Reputation: 11
I'm a student in 3rd year of my informatics degree. I'm trainee for 5 months and I have to automate the web-service of my company. They are using SOA architecture.
My question is : To automate the test of their Web Services Soap and Rest I would like use SoapUi and Jenkins.
Someone can told me if it's the good way ? Can you give me a little exemple ? I'm googled my problem but i found many result different.
It help me a lot to understand what I have to do. My instructions are not clear.. Thanks a lot
Upvotes: 1
Views: 60
Reputation: 873
I suspect you have a "delivery pipeline". A set of tools, that help you build, deploy and test the application in a continuous chain of tools, that potentially can automate the entire process. Even all the way into production.
It sounds like they have already chosen Jenkins for building the application. I'm not sure if Jenkins also is doing deployment, or if there is another tool for that...? But after deployment, you should be able to start some testsuite done in SoapUI, that automatically tests the webservices, and produces a test report, that may in turn be used as a gate, deciding wether or not the application is ready to be moved further down the delivery pipeline.
So first off, you will need to get SoapUI up and running. You should find out, if you should be using the free version (SoapUI) or the licensed version (ReadyAPI). Once you've got it installed, you should start working on a testsuite. For starters, you should just make a rudimentary testsuite that does "some testing" of the webservices. You could consider it a smoketest, simply hitting each serviceoperation once, to make sure it is up and running. Then later on, you can always build on that.

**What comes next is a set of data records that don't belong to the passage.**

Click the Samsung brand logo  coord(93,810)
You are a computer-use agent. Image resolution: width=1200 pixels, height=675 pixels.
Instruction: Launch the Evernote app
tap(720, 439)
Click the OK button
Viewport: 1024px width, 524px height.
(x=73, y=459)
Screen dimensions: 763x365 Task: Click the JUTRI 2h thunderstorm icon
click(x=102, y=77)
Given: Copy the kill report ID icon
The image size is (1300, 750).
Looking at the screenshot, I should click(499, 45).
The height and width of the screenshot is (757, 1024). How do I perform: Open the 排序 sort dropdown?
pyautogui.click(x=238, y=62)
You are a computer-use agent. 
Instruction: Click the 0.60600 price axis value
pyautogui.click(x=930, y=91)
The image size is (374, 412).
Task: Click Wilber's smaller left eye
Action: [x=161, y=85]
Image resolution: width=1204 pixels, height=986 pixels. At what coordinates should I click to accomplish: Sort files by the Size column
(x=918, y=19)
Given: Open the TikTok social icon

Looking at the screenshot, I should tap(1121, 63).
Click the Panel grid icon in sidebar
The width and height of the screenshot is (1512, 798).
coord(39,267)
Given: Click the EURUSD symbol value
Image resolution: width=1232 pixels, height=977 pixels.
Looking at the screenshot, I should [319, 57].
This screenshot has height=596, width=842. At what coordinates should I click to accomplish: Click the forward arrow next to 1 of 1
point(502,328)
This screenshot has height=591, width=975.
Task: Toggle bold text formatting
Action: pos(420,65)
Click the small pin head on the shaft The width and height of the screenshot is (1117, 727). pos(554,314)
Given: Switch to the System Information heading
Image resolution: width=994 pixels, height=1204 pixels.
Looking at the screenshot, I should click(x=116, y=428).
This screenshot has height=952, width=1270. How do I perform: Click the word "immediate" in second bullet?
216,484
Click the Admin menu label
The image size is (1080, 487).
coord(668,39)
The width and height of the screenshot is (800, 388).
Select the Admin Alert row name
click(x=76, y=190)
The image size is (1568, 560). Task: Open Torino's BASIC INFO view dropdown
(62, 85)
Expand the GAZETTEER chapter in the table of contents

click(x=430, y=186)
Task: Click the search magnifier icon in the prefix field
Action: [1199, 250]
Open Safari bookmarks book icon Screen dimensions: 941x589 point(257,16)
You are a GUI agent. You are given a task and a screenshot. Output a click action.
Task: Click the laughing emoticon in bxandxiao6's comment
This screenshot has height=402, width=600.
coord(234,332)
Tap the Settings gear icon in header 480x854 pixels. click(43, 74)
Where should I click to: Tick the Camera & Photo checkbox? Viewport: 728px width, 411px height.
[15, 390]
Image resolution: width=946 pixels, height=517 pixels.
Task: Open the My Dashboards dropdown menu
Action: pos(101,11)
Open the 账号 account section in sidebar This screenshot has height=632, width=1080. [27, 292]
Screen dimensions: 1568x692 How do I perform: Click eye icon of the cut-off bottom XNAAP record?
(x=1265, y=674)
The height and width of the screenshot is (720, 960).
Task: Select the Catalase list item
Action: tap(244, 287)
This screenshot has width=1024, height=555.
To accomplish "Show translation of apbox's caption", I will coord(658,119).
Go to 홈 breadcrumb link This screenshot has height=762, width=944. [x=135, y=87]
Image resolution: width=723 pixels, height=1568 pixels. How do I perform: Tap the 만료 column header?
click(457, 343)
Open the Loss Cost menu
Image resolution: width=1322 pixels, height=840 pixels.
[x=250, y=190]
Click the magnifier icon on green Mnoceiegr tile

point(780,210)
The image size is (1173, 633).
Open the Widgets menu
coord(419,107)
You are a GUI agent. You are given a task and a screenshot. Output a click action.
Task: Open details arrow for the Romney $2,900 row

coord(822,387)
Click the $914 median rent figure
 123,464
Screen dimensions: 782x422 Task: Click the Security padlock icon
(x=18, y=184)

Then you will need to go into Jenkins. I suspect Jenkins can do some sort of commandline execution of third party software. (My experience with Jenkins is very limited.) That would be SoapUI. You will need to have SoapUI installed in order to do this. The simple setup would be that you have just one machine running Jenkins. If you have a setup with several machines running Jenkins, you will have to install SoapUI on each and every one of them, that are supposed to run your SoapUI testsuite. And if you are using the licensed version of SoapUI (ReadyAPI), and you even use DataSources and other license-only functionality, you will have to look into if you should install seat licenses on every machine, or if there is a floating licence. Maybe it's all there already ready to be used. In that case, it's at least that much easier.
To reiterate: You will be aiming at a testing solution, that can be run right after build- and deploy-process is finished. Ideally the test will be so thorough, that if everything passes, you are ready to push it into production. (But actually doing that may be easier said than done, and may or may not require others to be ready for deployment too. But that doesn't mean you shouldn't be aiming for it.)